Injure, menace, chantage et diffusion de données à caractère personnel sont les charges qui ont été retenues, hier mardi, contre S.l.Diop par le Tribunal des flagrants délits de Dakar. Ses déboires judicaires fait suite à une plainte déposée le 24 mars dernier, par son ex-compagne, K. Cissé qui l’accuse d’avoir enregistré une vidéo intime d’elle à son insu lors d’un appel vidéo.
Il ressort de l’enquête diligentée par la Division spéciale de cybersécurité
(DSC) que l’homme âgé de 49 ans entretenait une relation amoureuse entre
2022 et 2023 avec la partie civile. Une relation au cours de laquelle les
tourtereaux échangeaient des contenus intimes. La plaignante affirme qu’une vidéo a été enregistrée à son insu lors d’un appel vidéo. Lors de son audition, S. Diop a reconnu avoir effectué cette capture sans consentement, précisant en avoir informé sa copine après coup.
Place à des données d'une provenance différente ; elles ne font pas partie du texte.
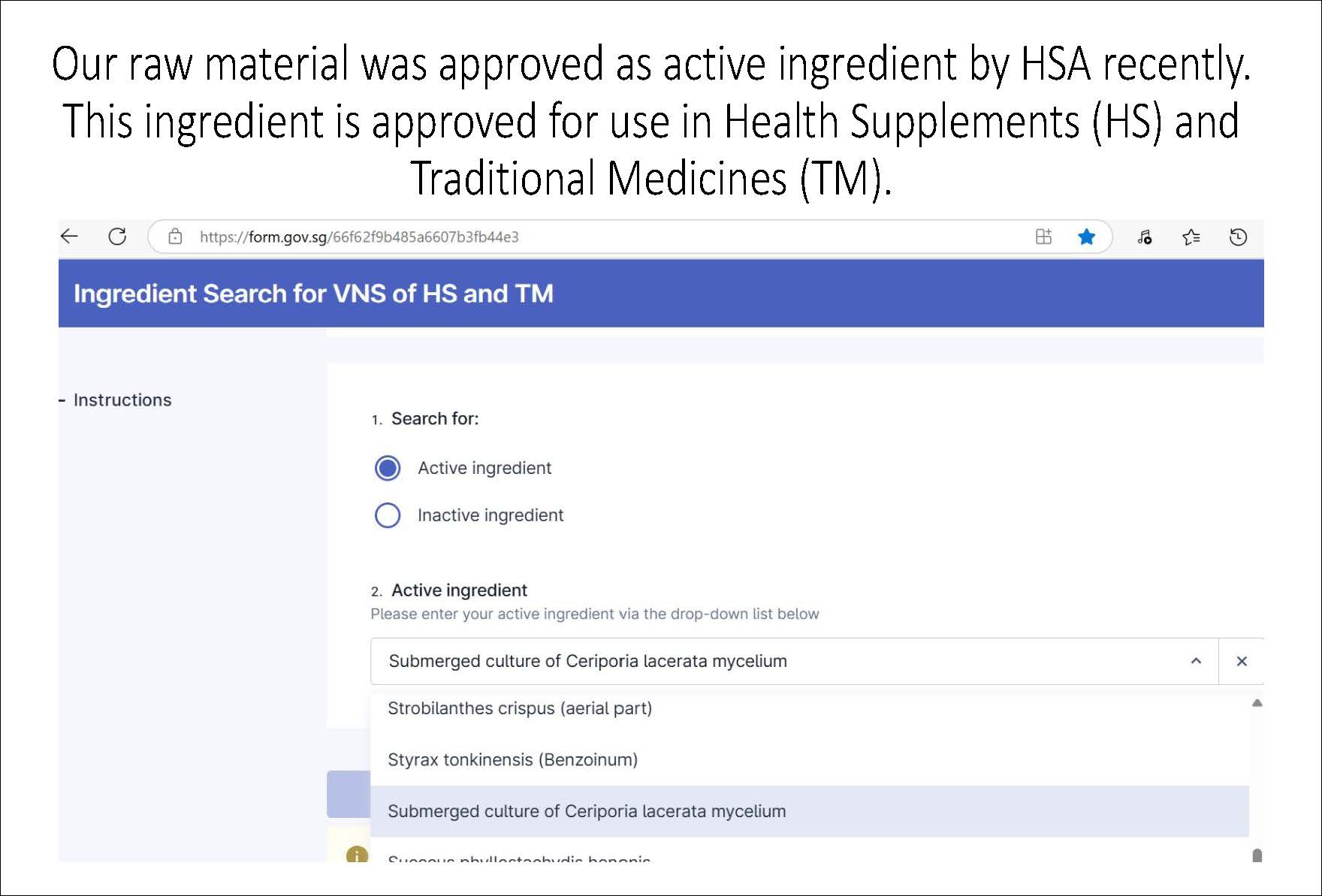Open the favorites list icon
The height and width of the screenshot is (896, 1322).
pos(1191,237)
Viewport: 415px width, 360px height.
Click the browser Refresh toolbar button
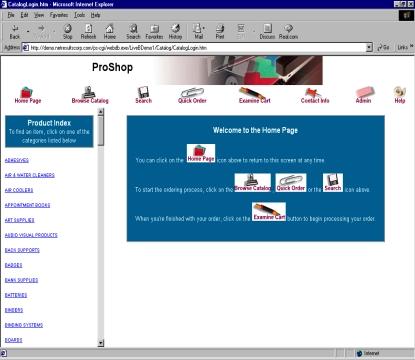tap(88, 32)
K. Cissé déclare avoir reçu, dans la nuit du 12 mars 2026, des messages injurieux accompagnés de vidéos intimes la concernant, envoyées en mode éphémère. Entendu par les enquêteurs, le mis en cause confirme ces faits, évoquant une réaction sous le coup de la colère après une dispute.
L’exploitatjon des téléphones de S. I. Diop, réalisée avec son accord, a permis de découvrir plusieurs vidéos à caractère intime impliquant différentes personnes, dont certaines ont été identifiées. Le sieur Diop indique conserver ces contenus à titre personnel, pour se souvenir de ces moments.
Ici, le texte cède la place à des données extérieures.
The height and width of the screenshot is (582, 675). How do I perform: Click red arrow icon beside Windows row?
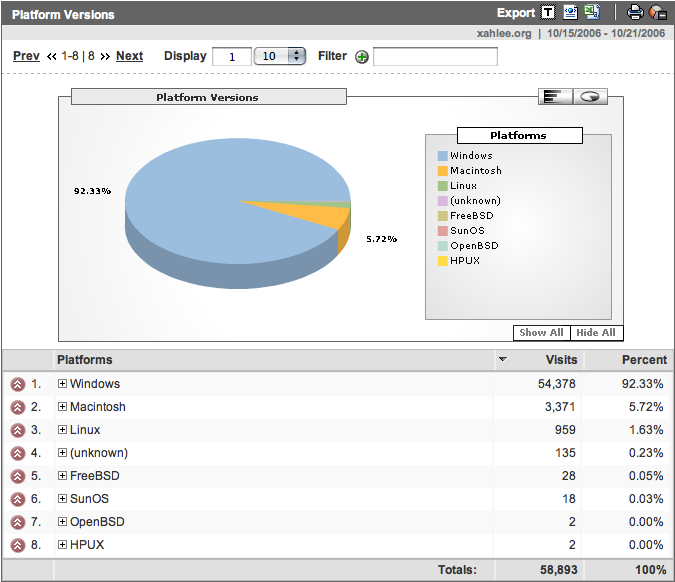click(17, 384)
À la barre, S. I. Diop a reconnu les faits de collecte et de diffusion d’images contraires aux bonnes mœurs, avant de présenter ses excuses. De son côté,
K. Cissé a reconnu avoir envoyé ses vidéos intimes au prévenu dans le cadre de leur relation, qui a duré trois ans. Elle lui a accordé son pardon et n’a pas réclamé de dommages et intérêts.
Le procureur de la République a requis l’application de la loi pénale. La défense, assurée par Me Takha Cissé, a plaidé en replaçant les faits dans leur contexte. Selon l’avocat, les relations entre les deux parties se sont détériorées après le mariage du prévenu avec une autre femme. À la suite d’échanges tendus, la partie civile aurait insulté le prévenu. Piqué par la colère, ce dernier lui aurait envoyé une vidéo éphémère pour lui rappeler leur relation passée. Me Cissé a ainsi sollicité la clémence du tribunal. Rendant son délibéré, le Tribunal le déclare coupable et le condamne à 3 mois avec sursis.